Start of RECORDS SHOWN
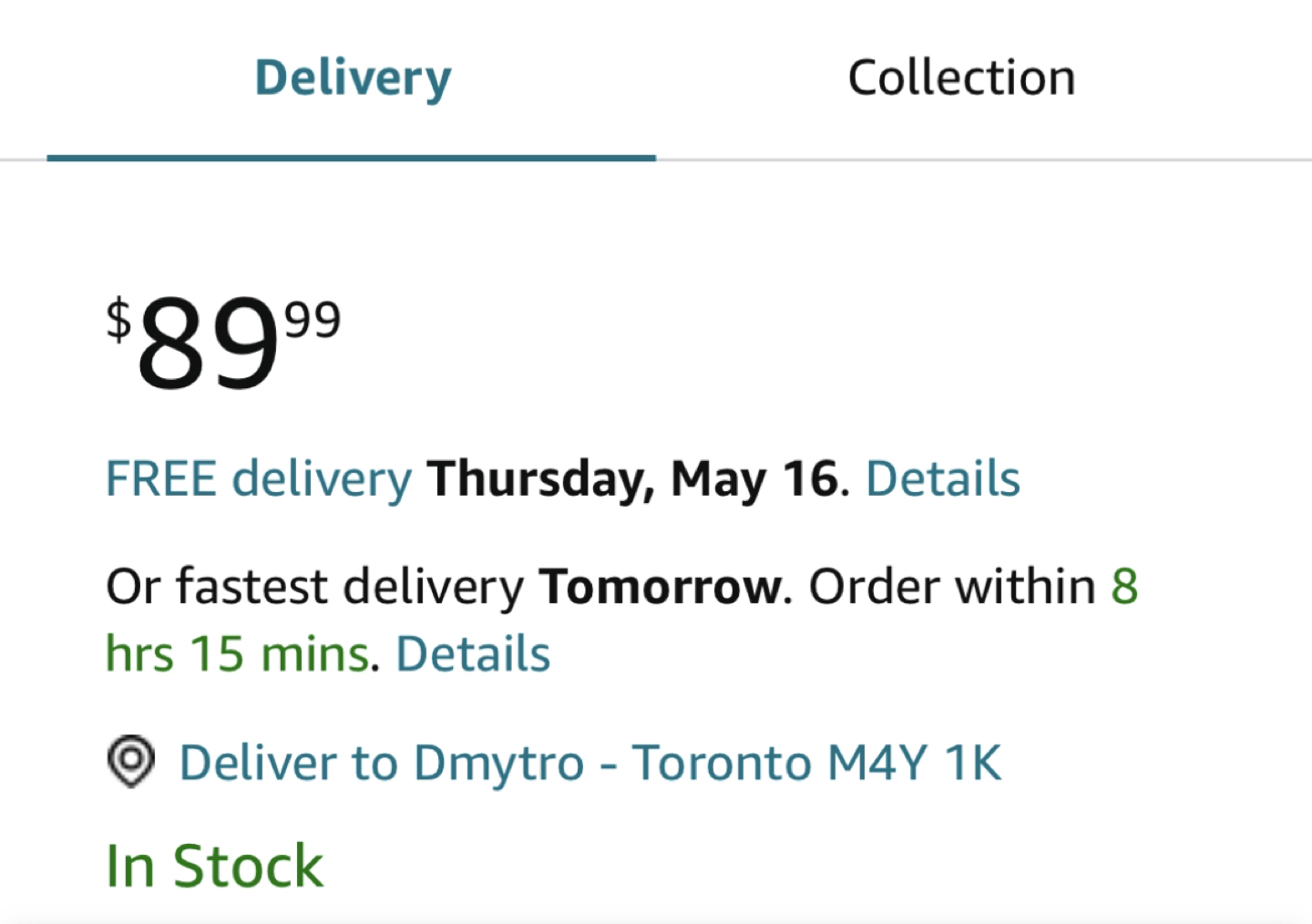Click the Order within text

(952, 586)
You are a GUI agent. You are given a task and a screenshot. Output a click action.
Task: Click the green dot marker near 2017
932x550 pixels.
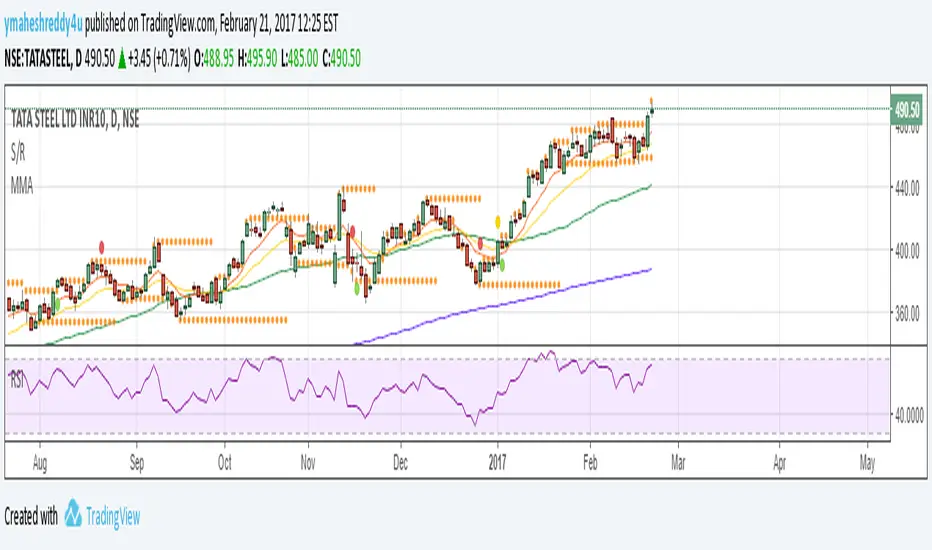click(502, 265)
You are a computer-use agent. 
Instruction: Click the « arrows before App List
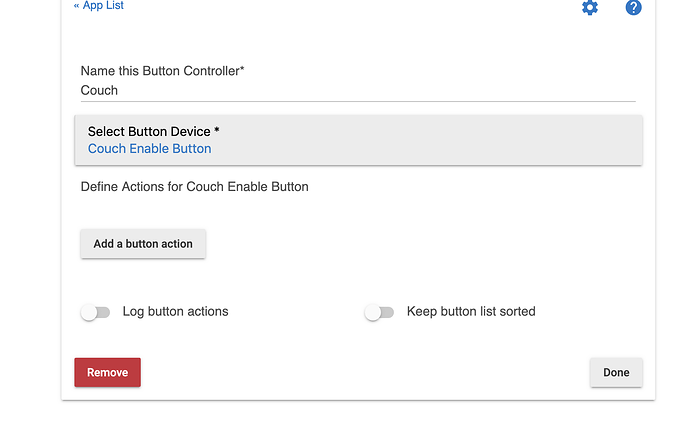pos(77,6)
End of RECORDS SHOWN
GIVEN PROBLEM ->
Find every line in the listing above that contains the string "agent", matching case exactly, and copy each of those lines.

ANSWER FOR THE TASK ->
You are a GUI agent. You are given a task and a screenshot. Output a click action.
You are a computer-use agent. 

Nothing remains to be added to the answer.